22. September 2019, 20:23 Uhr

»Abschaffung können wir uns nicht leisten«

22. September 2019, 20:23 Uhr

Die geplante Abschaffung der Straßenbeiträge in Hungen stößt bei den Grünen auf Widerspruch. Die Stadt könne sich den Verzicht auf die Einnahmen aus den Straßengebühren »schlicht nicht leisten«, äußert der Fraktionsvorsitzende, Wolfgang Macht, in einer Pressemitteilung. Die Stadt hätte auf Dauer jährlich rund 300 000 Euro weniger Einnahmen, rechnet Macht. Hungen bliebe in diesem Jahr auf den bereits gezahlten 115 000 Euro für die Einführung wiederkehrender Straßenbeiträge sitzen. Zudem werde sich der bereits existierende Schuldenberg von rund 25 Millionen Euro in den kommenden Jahren deutlich erhöhen, weil anstehende Investitionen nicht aus Einnahmen gedeckt werden könnten.

Die jetzt zur Kompensation der Straßenbeitrage angeführten Einnahmen aus dem Solarpark und der Sparkassenstiftung seien längst fester Bestandteil der Haushaltsrechnung und notwendig zur Haushaltskonsolidierung, argumentieren die Grünen weiter. Allein für die Hessenkasse, die die Kassenkredite der Stadt übernommen hat, müsse die Stadt zwölf Jahre lang jährlich 310 000 Euro aufbringen. Der zusätzliche Kindergarten im Mühlgraben werde etwa 160 000 Euro an jährlichen Kosten mit sich bringen. »Und eigentlich sollten die Einnahmen aus dem Solarpark grundsätzlich für weitere Klimaschutz-Maßnahmen genutzt werden«, schreiben die Grünen. Die Stadt Hungen sei nicht in der vorteilhaften Situation, dauerhaft die Kosten für die Finanzierung der Infrastruktur ohne Straßenbeiträge aus anderen Einnahmequellen zu begleichen.

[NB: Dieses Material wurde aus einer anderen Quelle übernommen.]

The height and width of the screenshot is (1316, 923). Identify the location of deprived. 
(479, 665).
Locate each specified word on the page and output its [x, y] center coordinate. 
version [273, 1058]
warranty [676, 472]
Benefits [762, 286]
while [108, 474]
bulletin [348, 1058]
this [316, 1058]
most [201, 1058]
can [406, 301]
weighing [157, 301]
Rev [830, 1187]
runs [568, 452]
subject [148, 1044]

Für neue Berechnungsgrundlage

Macht kritisiert auch das aufwendige, unübersichtliche und hochkomplizierte Verfahren zur Erhebung von wiederkehrenden Straßenbeiträgen. Durch die Festlegung unterschiedlicher Abrechnungsbezirke, etwa nach Ortsteilen, kämen extrem unterschiedliche Belastungen auf die Anlieger zu, obwohl sie alle in derselben Stadt wohnen. »Die gesamte Großgemeinde als ein einziges Abrechnungsgebiet festzulegen, ist bisher nicht zulässig« bedauert Macht. Das sei bei der Vorstellung des Verfahrens nicht erkenntlich gewesen

Nach Ansicht der Grünen ließe sich das Problem hoher Verwaltungskosten und ungleich verteilter wiederkehrender Straßenbeiträgen mit einer Art leicht zu berechnender »Flatrate« lösen: Ein Kostensatz von zehn Cent pro Quadratmeter auf die Flächen, die durch Erhebung der Grundsteuer B bereits bekannt sind, wäre möglicherweise ein Ansatz. Eine Quervernetzung, so dass die Ortsteile für die Kernstadt zur Kasse gebeten werden könnten oder umgekehrt, wäre auszuschließen.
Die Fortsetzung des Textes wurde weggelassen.